1. #### Problem 3.1.

[B. Kotschwar, J. Streets] Must two Yang-Mills self-shrinkers that are asymptotic to the conical connection be actually identical?
• #### Problem 3.2.

[L. Ni]
Let $u:S^n \to \mathbb{R}$ be a positive function satisfying $$u \cdot \det (D^2u+ug_{ij})=1,$$ where $g_{ij}$ is the round metric on $S^n$. Can one show that $u \equiv 1$?

More generally, if $u$ satisfies $$u^{\frac{1}{\alpha}} \det (D^2u+ug_{ij})=1,$$ for $\alpha > \frac{1}{n+2}$, can one show that $u \equiv 1$?

The case $\alpha =\frac 1 n$ is known to be true.

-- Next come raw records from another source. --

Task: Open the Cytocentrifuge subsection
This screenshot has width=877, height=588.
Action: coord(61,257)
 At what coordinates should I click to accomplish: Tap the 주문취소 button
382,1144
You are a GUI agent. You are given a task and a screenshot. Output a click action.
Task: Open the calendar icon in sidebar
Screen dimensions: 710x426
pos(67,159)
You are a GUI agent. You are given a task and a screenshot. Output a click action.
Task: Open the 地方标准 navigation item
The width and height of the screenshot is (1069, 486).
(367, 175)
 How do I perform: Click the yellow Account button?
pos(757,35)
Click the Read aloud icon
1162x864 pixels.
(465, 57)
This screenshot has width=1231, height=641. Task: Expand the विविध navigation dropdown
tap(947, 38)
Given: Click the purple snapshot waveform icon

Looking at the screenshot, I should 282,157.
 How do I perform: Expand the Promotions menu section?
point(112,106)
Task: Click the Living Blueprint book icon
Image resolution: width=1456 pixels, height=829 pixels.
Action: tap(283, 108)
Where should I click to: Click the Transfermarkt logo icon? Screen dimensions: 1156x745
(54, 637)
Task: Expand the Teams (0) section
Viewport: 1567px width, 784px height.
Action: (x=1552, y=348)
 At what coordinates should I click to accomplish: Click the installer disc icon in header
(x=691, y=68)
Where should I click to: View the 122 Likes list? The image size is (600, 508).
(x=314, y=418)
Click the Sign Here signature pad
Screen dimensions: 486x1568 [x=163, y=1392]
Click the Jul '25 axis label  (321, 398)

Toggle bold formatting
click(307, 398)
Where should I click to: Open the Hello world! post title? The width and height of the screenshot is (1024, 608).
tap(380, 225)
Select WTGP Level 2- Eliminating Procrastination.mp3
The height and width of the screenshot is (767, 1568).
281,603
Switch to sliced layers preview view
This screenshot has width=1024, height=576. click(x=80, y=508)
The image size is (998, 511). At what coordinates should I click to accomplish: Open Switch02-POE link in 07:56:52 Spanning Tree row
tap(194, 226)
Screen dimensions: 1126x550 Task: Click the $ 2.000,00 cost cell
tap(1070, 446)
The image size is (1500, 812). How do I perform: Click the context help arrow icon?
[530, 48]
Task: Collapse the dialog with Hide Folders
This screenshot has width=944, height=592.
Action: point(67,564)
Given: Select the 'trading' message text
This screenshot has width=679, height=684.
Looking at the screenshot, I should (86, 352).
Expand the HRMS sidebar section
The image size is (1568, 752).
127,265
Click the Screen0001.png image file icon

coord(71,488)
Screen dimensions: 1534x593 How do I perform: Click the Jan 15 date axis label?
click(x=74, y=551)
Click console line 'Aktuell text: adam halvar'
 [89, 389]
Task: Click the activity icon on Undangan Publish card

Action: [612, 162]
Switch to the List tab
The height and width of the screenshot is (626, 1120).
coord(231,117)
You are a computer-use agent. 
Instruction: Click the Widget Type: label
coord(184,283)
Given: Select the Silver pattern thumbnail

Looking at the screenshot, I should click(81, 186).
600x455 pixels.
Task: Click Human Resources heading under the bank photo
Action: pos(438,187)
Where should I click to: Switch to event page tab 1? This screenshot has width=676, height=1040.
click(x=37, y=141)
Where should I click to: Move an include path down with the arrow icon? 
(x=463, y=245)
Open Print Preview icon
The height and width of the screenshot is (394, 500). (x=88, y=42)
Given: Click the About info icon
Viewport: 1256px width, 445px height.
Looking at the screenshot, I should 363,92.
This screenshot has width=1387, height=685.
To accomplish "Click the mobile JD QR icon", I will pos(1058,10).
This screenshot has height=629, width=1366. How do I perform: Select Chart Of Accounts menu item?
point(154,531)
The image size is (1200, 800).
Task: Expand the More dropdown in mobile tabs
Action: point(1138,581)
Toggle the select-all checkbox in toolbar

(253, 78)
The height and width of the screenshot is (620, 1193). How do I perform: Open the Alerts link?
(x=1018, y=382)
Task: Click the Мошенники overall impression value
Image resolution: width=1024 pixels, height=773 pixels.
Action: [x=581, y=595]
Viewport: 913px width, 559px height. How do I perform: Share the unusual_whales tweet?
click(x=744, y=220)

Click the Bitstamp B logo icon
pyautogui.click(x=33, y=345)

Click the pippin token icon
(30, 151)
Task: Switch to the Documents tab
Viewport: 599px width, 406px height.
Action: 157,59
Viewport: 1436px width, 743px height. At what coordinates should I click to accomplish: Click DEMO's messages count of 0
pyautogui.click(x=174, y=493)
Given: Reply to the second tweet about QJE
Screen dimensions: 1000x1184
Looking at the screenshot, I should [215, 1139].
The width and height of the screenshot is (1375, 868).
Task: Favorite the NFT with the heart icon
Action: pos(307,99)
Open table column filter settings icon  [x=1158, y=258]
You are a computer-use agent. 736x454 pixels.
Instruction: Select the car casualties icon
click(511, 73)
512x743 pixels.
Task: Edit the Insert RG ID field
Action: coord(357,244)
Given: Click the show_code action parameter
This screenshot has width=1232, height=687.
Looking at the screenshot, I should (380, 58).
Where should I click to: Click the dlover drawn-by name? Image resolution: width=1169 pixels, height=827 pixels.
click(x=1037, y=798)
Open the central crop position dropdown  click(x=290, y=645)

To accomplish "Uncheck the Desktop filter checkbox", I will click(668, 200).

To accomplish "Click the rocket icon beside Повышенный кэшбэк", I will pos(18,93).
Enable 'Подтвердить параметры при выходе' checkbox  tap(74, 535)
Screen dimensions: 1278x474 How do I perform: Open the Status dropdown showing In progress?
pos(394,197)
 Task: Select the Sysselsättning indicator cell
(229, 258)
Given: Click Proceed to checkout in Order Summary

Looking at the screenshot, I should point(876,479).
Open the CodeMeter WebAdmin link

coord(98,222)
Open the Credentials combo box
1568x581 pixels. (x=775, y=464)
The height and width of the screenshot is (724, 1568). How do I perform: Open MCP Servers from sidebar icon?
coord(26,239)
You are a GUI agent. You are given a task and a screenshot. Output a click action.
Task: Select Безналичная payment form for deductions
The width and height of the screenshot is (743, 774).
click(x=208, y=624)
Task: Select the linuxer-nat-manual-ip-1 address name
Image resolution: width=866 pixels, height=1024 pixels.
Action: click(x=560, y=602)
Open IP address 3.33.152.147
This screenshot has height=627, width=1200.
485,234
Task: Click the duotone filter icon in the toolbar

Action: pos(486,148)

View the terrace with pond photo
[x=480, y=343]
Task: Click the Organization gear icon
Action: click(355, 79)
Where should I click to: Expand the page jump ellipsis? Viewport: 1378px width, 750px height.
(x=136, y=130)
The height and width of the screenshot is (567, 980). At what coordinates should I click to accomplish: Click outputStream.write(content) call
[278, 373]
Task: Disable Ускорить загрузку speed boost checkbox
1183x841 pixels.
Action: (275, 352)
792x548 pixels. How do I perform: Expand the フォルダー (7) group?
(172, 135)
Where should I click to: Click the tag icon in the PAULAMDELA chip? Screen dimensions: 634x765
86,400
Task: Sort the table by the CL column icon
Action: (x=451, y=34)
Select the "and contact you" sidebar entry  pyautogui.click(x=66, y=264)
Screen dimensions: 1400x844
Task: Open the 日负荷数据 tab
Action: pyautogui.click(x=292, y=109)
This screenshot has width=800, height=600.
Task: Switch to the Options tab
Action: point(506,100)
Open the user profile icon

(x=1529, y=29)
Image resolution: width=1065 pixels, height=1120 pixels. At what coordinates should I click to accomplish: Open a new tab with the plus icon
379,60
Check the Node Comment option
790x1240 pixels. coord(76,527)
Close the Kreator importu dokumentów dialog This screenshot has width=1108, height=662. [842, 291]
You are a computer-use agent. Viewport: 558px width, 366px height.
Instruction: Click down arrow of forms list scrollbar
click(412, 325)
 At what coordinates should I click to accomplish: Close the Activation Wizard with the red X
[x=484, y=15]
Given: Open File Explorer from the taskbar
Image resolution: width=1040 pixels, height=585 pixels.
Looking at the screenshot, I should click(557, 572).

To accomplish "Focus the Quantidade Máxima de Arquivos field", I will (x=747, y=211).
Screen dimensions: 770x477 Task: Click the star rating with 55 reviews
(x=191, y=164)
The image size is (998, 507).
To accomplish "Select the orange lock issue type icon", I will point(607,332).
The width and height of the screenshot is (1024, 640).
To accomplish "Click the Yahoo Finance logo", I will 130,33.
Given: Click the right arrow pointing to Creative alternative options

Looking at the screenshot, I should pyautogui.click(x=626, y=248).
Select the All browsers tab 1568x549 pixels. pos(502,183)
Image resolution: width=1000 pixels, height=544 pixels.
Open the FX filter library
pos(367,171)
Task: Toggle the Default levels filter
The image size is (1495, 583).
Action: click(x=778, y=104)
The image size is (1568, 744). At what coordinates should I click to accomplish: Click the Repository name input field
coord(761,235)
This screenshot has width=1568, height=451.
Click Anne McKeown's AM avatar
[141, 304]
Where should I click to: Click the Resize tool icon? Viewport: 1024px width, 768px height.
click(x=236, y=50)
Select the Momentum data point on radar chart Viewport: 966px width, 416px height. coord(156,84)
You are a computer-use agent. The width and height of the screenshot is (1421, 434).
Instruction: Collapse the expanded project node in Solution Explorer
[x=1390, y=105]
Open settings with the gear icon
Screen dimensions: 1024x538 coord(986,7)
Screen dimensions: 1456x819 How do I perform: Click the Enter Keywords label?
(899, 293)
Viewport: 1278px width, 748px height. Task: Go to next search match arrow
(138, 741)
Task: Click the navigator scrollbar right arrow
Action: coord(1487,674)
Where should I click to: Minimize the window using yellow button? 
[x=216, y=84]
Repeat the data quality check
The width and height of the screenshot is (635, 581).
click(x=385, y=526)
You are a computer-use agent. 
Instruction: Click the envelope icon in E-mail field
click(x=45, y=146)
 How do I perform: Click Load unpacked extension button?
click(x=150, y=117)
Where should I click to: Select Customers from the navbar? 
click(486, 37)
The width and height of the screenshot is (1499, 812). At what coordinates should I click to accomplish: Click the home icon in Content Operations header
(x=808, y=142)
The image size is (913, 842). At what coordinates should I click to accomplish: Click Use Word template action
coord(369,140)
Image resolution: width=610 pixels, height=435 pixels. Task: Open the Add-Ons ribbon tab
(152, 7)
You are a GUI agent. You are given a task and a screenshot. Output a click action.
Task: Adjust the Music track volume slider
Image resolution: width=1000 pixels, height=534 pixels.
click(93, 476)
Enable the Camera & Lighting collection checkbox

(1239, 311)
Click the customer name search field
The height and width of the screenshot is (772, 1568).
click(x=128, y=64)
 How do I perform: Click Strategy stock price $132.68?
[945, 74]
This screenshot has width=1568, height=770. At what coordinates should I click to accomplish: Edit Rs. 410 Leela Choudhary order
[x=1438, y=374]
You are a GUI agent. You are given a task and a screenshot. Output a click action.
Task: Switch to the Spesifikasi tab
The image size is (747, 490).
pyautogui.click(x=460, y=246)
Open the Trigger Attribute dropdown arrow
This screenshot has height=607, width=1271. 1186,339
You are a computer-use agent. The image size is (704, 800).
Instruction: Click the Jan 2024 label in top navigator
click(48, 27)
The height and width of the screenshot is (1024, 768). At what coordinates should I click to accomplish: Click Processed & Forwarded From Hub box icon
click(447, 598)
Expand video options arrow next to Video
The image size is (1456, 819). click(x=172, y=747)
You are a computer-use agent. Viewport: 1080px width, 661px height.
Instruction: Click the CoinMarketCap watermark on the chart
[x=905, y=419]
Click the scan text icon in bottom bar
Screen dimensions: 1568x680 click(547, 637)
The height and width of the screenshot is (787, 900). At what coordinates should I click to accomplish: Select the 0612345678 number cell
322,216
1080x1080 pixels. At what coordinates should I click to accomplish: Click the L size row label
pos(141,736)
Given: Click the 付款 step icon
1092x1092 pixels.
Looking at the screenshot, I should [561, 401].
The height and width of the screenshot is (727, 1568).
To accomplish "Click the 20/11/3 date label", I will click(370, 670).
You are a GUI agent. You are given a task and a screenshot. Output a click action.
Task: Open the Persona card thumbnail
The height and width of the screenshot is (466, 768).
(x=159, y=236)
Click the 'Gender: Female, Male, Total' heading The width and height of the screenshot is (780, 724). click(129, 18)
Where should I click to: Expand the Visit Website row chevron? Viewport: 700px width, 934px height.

The case $n=1$ or $n=2$ with $\alpha \in (\frac 1 2, 1)$ is also true. Form the point of view of geometry, $u$ is the Gauss curvature.
• #### Problem 3.3.

[J. Streets] Let $S^2$ be the 2 dimension unit sphere and $g$ be a metric on $S^2$ with positive Gauss curvature. Take $g=e^{2u} ds^2$. Consider the flow $$\partial_t u=-1+\frac{\overline{K_u}}{K_u}$$ where $\overline{K_u}$ is the average of $K_u$. Known: long time existence; some weak convergence (a priori estimate degenerate at $t=\infty$).

Question: Does the flow converge to round? (If the genus is greater than 1, the analogous flow is understood). What about higher dimensions? More information for $n=2$ can be found on the paper on arxiv.